Fontes e referências

ESO:

A&A: Detection of CO in Triton’s atmosphere and the nature of surface-atmosphere interactions

._._.

3 comentários

  1. Oi Helena, bem interessante sua colocação. Eu particularmente acredito que o que está acontecendo atualmente é algo que sempre aconteceu e sempre acontecerá. O problema é que a população mundial cresce muito rapidamente e a maioria começa a ocupar espaços que não são muito ‘seguros’ para se morar.

    Desta forma estão sujeitos aos fenômenos naturais que sempre ocorreram e sempre irão ocorrer, seja terremotos, furacoes, vulcoes, etc. De fato, a sequencia de eventos naturais ocorridos atualmente tem sido bem assutadora. Se você considerar que nos últimos 3 meses foram 3 terremotos devastadores em três regiões diferentes da terra, e isto sem falar nos vulcoes, chuvas, etc.

    Tambem nao sou muito de acreditar nestas histórias de “fim do mundo” assim como você, mas confesso que vendo estes desastres todos, fico meio que ‘desconfiado’… rsrs..

    Deixo como dica pra você, o documentário Cosmos do lendário Carl Sagan. Se ainda não assistiu eu te recomento. Se não tiver muito tempo disponível e/ou paciencia assista o último episódio da série intitulado “O Futuro da Terra”, ele vai dirimir todas as suas dúvidas de forma cética, clara e objetiva.

    Grande abraço, e estou aguardando também a opinião do Ricardo.

      • ROCA em 21/04/2010 às 11:35
        Autor

      Ericson e Helena,
      O que assistimos nada mais é que a manifestação natural de eventos de mudanças em nosso planeta. Nosso planeta está em contínua mutação e tem sido isto que sustenta a vida aqui. Se por um lado a movimentação tectônica de placas trás consigo os perigosos vulcões e devastadores tsunamis e terremotos, é graças a ela que a vida na Terra prosperou. Tanto é que hoje os cientistas afirmam que um exoplaneta sem atividade tectônica é um planeta morto (temos dois exemplos aqui no Sistema Solar: Marte e Vênus). Sugiro a leitura:

      Vida extraterrestre: a presença da tectônica de placas é condição necessária para a vida

      Podem as Super Terras serem superiores para hospedar a vida?

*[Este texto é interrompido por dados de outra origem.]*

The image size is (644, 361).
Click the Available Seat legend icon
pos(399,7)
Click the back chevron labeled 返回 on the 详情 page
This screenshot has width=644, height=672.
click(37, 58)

      Quanto ao fato de haver mais mortes isto também é infelizmente uma consequência natural do aumento da população e do empobrecimento, assunto explorado aqui:

      Há mais terremotos na Terra? Não! Há mais pessoas morando em áreas de alto risco!

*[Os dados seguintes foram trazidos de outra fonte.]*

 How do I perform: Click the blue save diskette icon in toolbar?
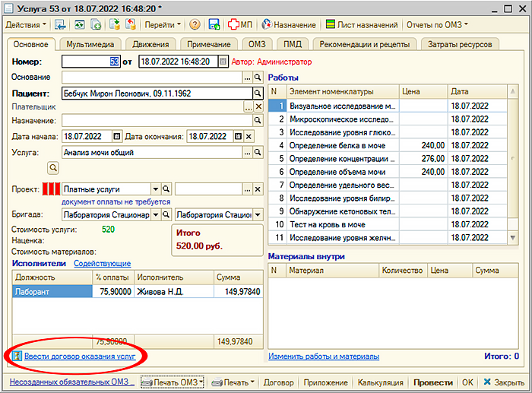click(x=214, y=25)
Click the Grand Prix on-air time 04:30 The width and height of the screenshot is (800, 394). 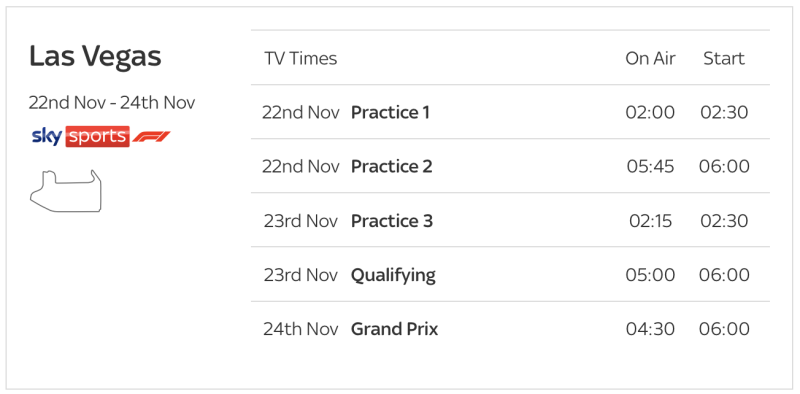pos(650,329)
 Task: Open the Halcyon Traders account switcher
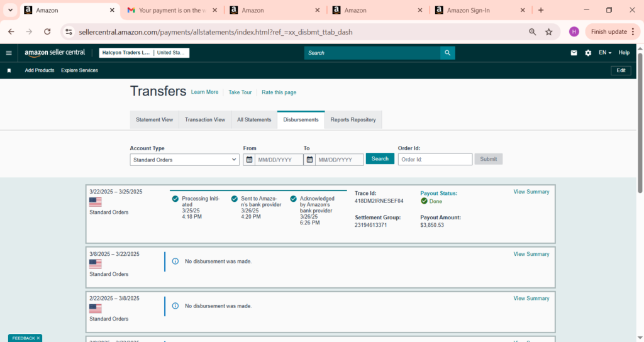point(145,53)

      ” Os especialistas em desastres e terremotos dizem que o cenário só irá piorar. Das 130 cidades no mundo com mais de 1 milhão de habitantes, mais da metade estão em locais com falhas geológicas, em regiões de alto risco, tornando-as mais propensas a terremotos, lembrou Bilham. “Eu calculei que atualmente mais de 400 milhões de pessoas correm riscos somente por causa disto”, completou Bilham. As nações em desenvolvimento, onde há uma explosão demográfica, não tem prestado atenção nos preparativos contra terremotos, comentou Bilham. “Se você tem graves problemas para se alimentar, você não vai efetivamente se preocupar com terremotos.” ”

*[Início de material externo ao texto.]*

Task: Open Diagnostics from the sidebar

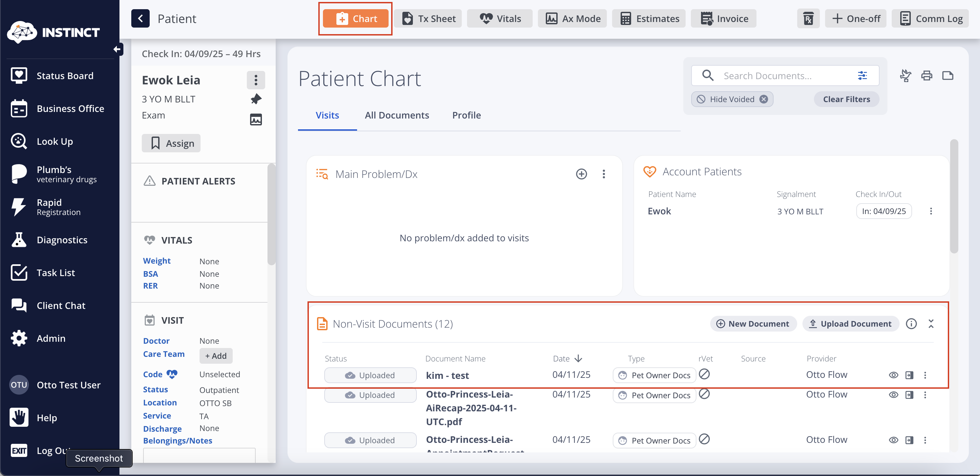Action: click(62, 240)
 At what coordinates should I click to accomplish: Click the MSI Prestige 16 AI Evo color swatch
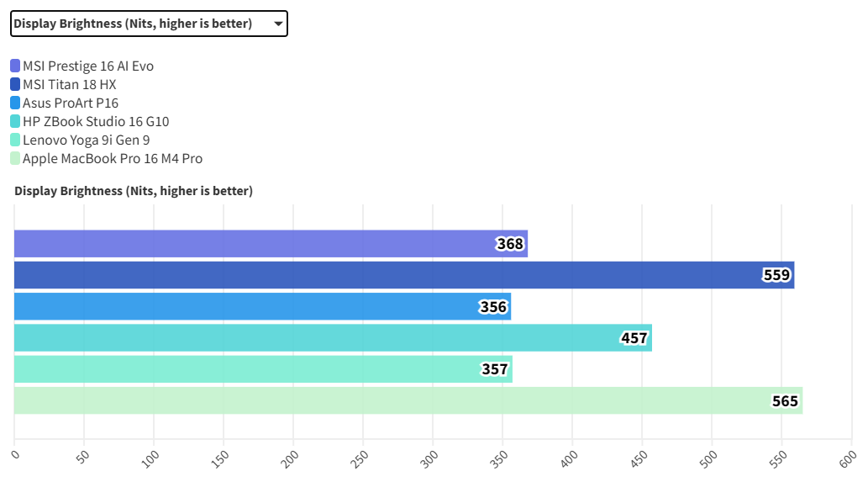15,66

  2. Olá Ricardo, gosto muito do seu blog e sempre o acesso, confiando de que aqui encontrarei material verdadeiramente científico e confiável, e com fontes confiáveis. Primeiramente ia comentar a respeito do post que achei interessantíssimo, porém, acabei de ver uma notícia que me assustou um pouco e peço desculpas por desviar do assunto do post. Eu até procurei seu email pelo blog, mas não o achei.
    .
    Nunca fui de acreditar nessa história de “fim do mundo”, nem em 99 e nem agora em 2012, porém os recentes acontecimentos tem sido um tanto assustadores. Primeiro as chuvas de proporções históricas, os terremotos, tsunamis, o vulcão na Islândia, e ao que parece um Meteoro que se desintegrou ao entrar em contato com a atmosfera iluminou 4 estados amricanos dia 15/04. Por que a NASA não falou nada a respeito desse meteoro? Por que nada foi divulgado até para acalmar as pessoas que já andam tão assustadas com as recentes loucuras que andam acontecendo. Nem mesmo o seu blog noticiou algo a respeito. E a Revista Época divulgou uma matéria falando que há uma companhia nuclear construindo abrigos contra o fim do mundo e que custa R$50.000 por pessoa.
    .
    O que você tem a dizer a respeito? Existe algo acontecendo que não sabemos? Independente de “calendário maia” e toda essa baboseira. Porque se continuar assim, a tendência é não chegarmos nem a 2012.